Starting a retail business means you’re excited. Did you know – by adopting Best Practice Retail Sales Performance Standards you can immediately increase your sales and profit expectations by as much as 30%!
Why – because achieving sales objectives is more than just about what’s on your shelves and what your store looks like – it’s about having a customer focused mentality driven by key performance indicators (KPI) to inform staff at every level about the condition of the playing field.
Complicated? Not at all. Retail Sales Performance is just like Sports Coaching. How would sports coaches know how to focus their athletes without statistics? How would racing car managers know how to fine tune their engines and performance – it’s all about statistics. When last did you watch a game on TV without them? They tell us about trends, behaviors, opportunities to increase performance, and they forecast the short to medium term future – enabling us to understand why and where we are heading.
Statistical measurement of fundamental sales performance drivers for any retailer is a prime need. With all manner of spreadsheets, POS systems reports, Dashboards and Scorecards, we use Key Performance Indicators (KPI) to communicate the strategy of the shareholders to the individuals in the company and we employ feedback systems to report the results. It is common practice to compare what we have forecast with what has actually taken place – statistically – so we can make judgments, changes and plans.
It is important to recognise that the standard (senior level) business indicators such as profit margin and wage costs do not drive bottom line sales on the shop floor. You cannot walk up to a Salesperson and say “We did 80% of budgeted sales – please increase your performance.” That’s like the manager of a football team saying to a player “We lost the past few games – you have to do better.” To the salesperson or player the information is useless – they cannot see a clear reason for their ‘under performance’.
What sports coaches do is take the Team Manager’s expectations (of winning) and filter them down to each individual player on the team – so each player can win for them (and the team). The coach measures performance of a few highly enlightening KPI’s that tells the players exactly in which areas to improve. In soccer it may be recording the “number of times a player touched the ball”, or “number of attempts at goal.” In baseball the coach could track “number of players on 3rd base” or “number of strike outs” etc.

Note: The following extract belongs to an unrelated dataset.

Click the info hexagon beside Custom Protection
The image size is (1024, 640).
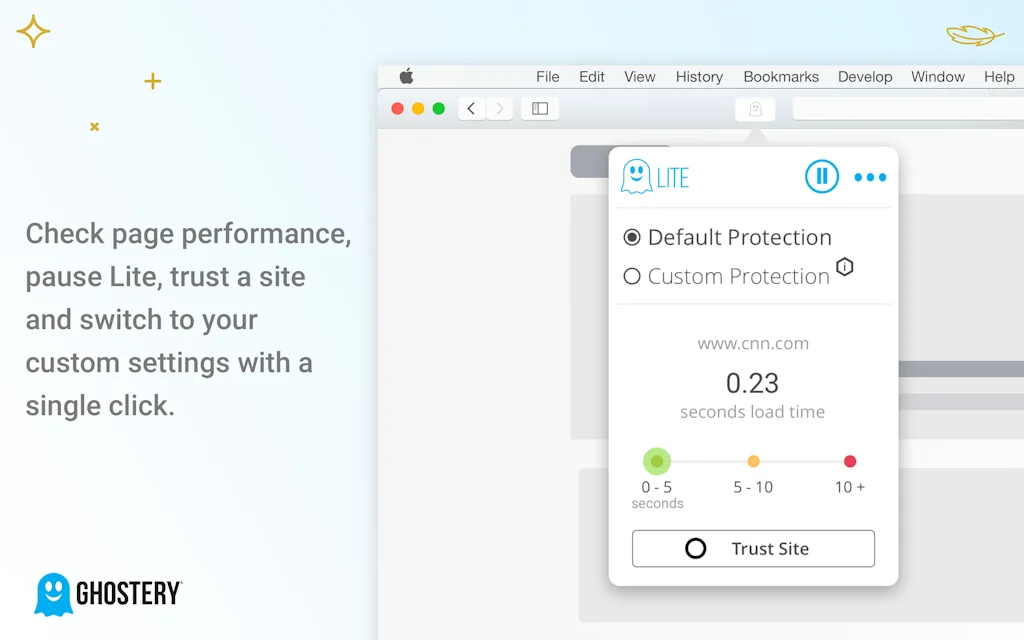point(843,267)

It is common practice in retail to employ only five (5) KPI’s to track individual performance and deliver the on-target information for coaching purposes – more than five and the reporting system is too complex, confusing, and ambiguous. The five KPI’s for retailers are:
Sales per hour - a statistic tells us about the speed at which each individual salesperson is selling or attending to customers compared to everyone else on the shift.
Average Sale – the average selling price of each individual salesperson compared to everyone else on the shift – higher averages show a greater knowledge of product as the salesperson is able to sell higher ticket items. Low statistics reveal the salesperson lacks skill in either product knowledge or effective probing.
Items Per Sale – tells us about the ability of the salesperson to add-on to a sale.
Conversion Rate – tracks how many visitors to the store are turned into customers.
Wage to Sales Ratio – compares a salesperson’s hourly wages to hourly sales. This KPI identifies your clear performers and underperformers – and their value to you.
The most common reason retailers do not track the five vital KPI’s at a staff (team player) level, is their inability to easily and quickly, record and calculate data, to create meaningful reports. After all, one needs to track hours worked, set goals, track planned versus actual performance, and somehow level the playing field for all Salespeople. It can be a lot of work.
In a sports match the playing field is level at all times because everyone is simultaneously on the field. In a retail environment some salespeople will work during fast periods and others during slow periods of the day. A salesperson working during the lunch hours should be expected to sell more than a salesperson working early morning or late afternoon. So any realistic reporting system is going to have to weight individual sales targets – otherwise the data becomes ambiguous.
Critical to any Retail Sales Management Solution is the ability to “determine the most deficient statistic of the five KPI’s because it is logically understood that improving the worst KPI first will have the greatest increase in sales and staff motivation.
Imagine if you had a really simple to use Staff Roster (time and attendance software) that automatically assigned individual, weighted, sales targets to each salesperson, based on when they were working – then integrated with your POS (point of sale) terminal to instantly calculate the five (5) key performance indicators, and figure out the most deficient KPI - on demand! What if that software went further by having integrated sales behavior coaching tips built right into the system?
Playing the retail sales game to win means knowing why you are losing and how to go about fixing problem behavior areas. It's easier to improve retail sales skills than it is to re-stock a new product or brand.
To win in retail, measure the five principal KPI’s using an affordable solution – and put Best Practice in place for your fast track to success.
Good luck with your brand new store!